こんにちは。今日は木綿についての個人的な思いを書きます。もともと手ぬぐいが大好きなので肌触りのよい晒(さらし)木綿を選び、絞り染めに使っております。

肌寒い季節になってきました。小さな子供の首に巻いていた絞りの手ぬぐいを取ってひとりでゆっくり畳んでいると、子供のきめ細かい肌と似ているなと気づきました。このとき、平らなところで一折りするたび、手のひらのアイロンで‘さあっ’と撫でながら畳むのがいいです。さらに最後、四角くしないでくるくる巻くと、1枚の手ぬぐいがちょうど子供の腕くらいの太さになりました。しばらくの間撫でたり、握ったりしていました。

細めの木綿糸で滑らかに織られた「岡生地」という規格の布を絞り染めして碧色の手ぬぐいに仕上げたものでした。すべすべ、ふわふわ、柔らかいのに張りもあり、使っているときの少し湿っているようなしっとり感まで人の肌に似ています。
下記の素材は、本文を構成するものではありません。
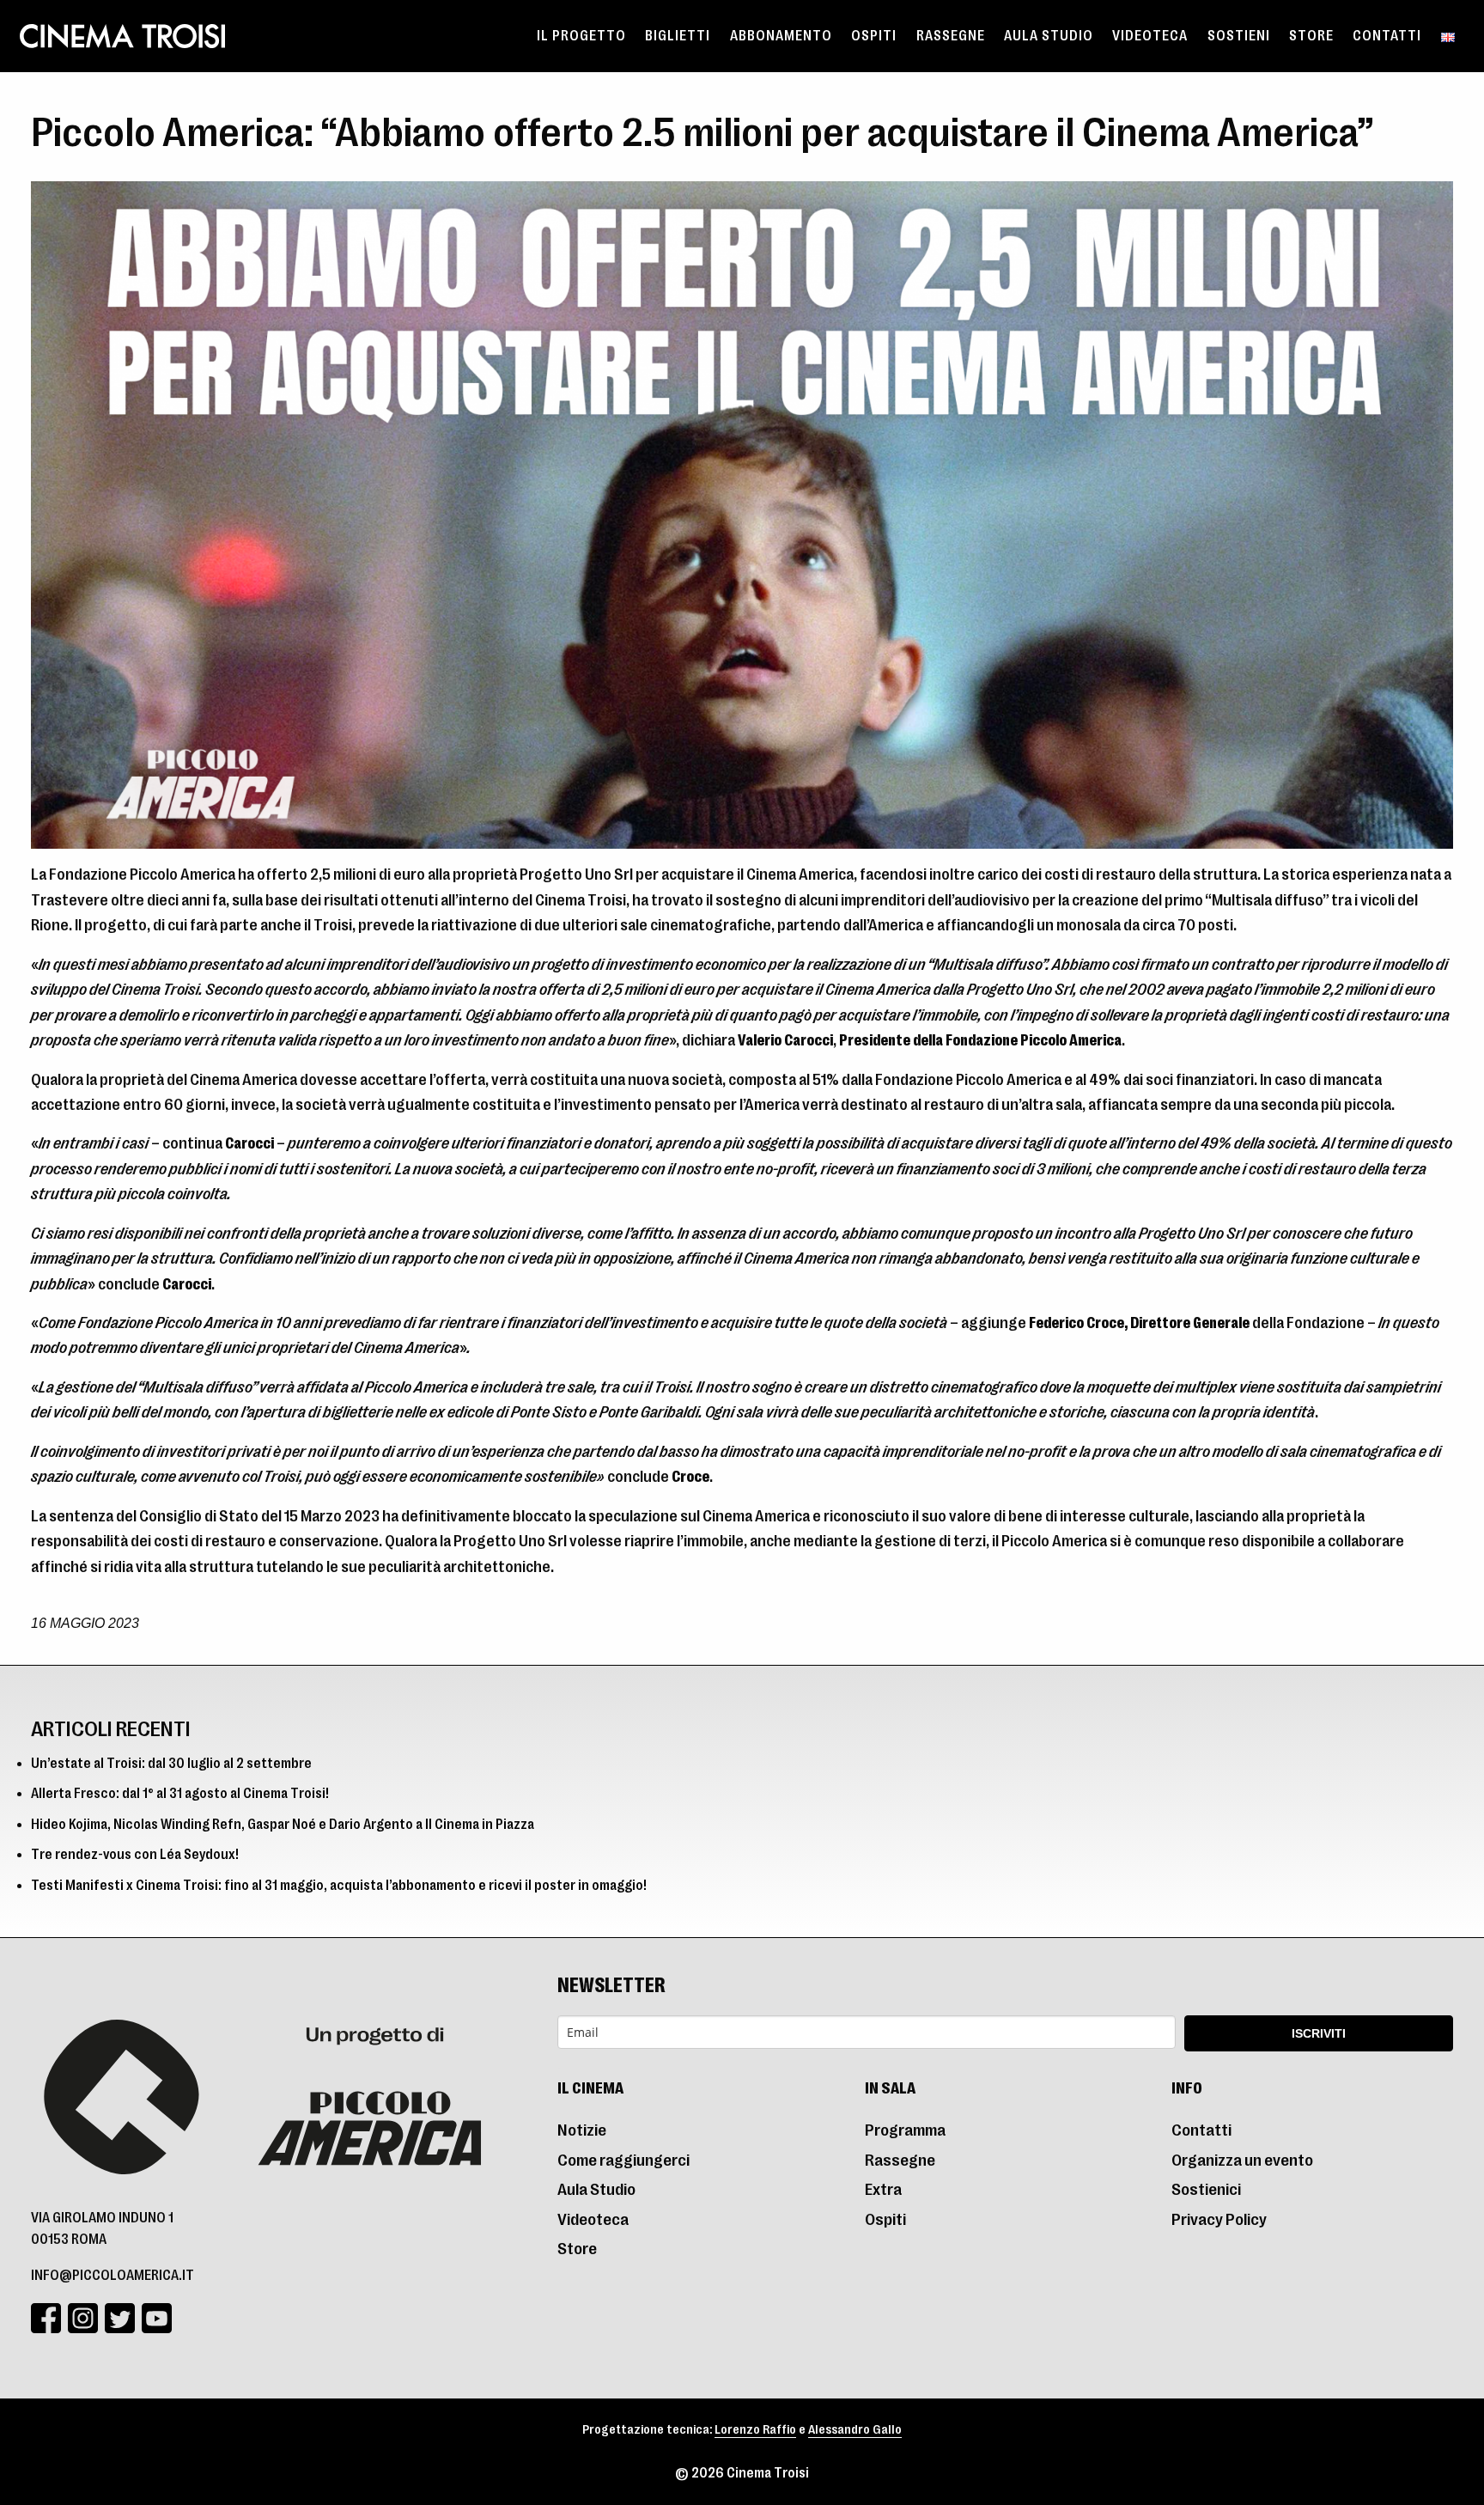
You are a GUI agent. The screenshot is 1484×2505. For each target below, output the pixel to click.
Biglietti (677, 36)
糸で強い圧力をかけて絞っているので、細かい模様ほど布の繊維がやわらかく仕上がるという特徴が絞りの布にはあります。

だれかの不在のときも、布はなにげなく側にあります。布って地味な力だなあと思います。

 

木綿は意外と、歴史的に新しいほうの繊維で日本の人々に広まリ始めたのは戦国時代から江戸時代です。木綿の種はもっと昔に伝来していたのですが、栽培が難しかったそうです。国内で木綿の栽培に成功し、その後、明治のころに織布の機械化もすすみ、だんだんと手に入りやすいものになってゆきました。

麻とも絹とも違う性格の、ふんわりとした木綿の繊維は人間の肌にとってとても優しいものに感じられたといいます。この辺りのことは、柳田國男の『木綿以前のこと』に、もっと印象的に述べられています。

シャリっとした麻よりもやわらかく/ツルリとした絹よりも温かい木綿の布も、いまではありふれたものです。どうしてこんなにありふれたものになれたのかな、と考えると、その理由のひとつは、木綿が人の肌に似た繊維だからなんじゃないかなと思うんですよね。化粧水をつけるときもコットンをつかうし、怪我をしたときも脱脂綿をつかいます。肌への負担が少ないのかな。

着ていることをあまりはっきり意識しなくてよくて、逆に、遠いものに対する憧れみたいなものは感じられなくて。人間にとってとても親しく感じやすい「ともだち」のような繊維なのではないかと思います。

ここまで書いていて、一番多く染めている木綿の歴史くらいはもう少し詳しく勉強したいなと感じました。来年くらいにかけて書ければいいなと思います。

それでは。健康で、リラックスした秋を過ごしましょう。今回もありがとうございました。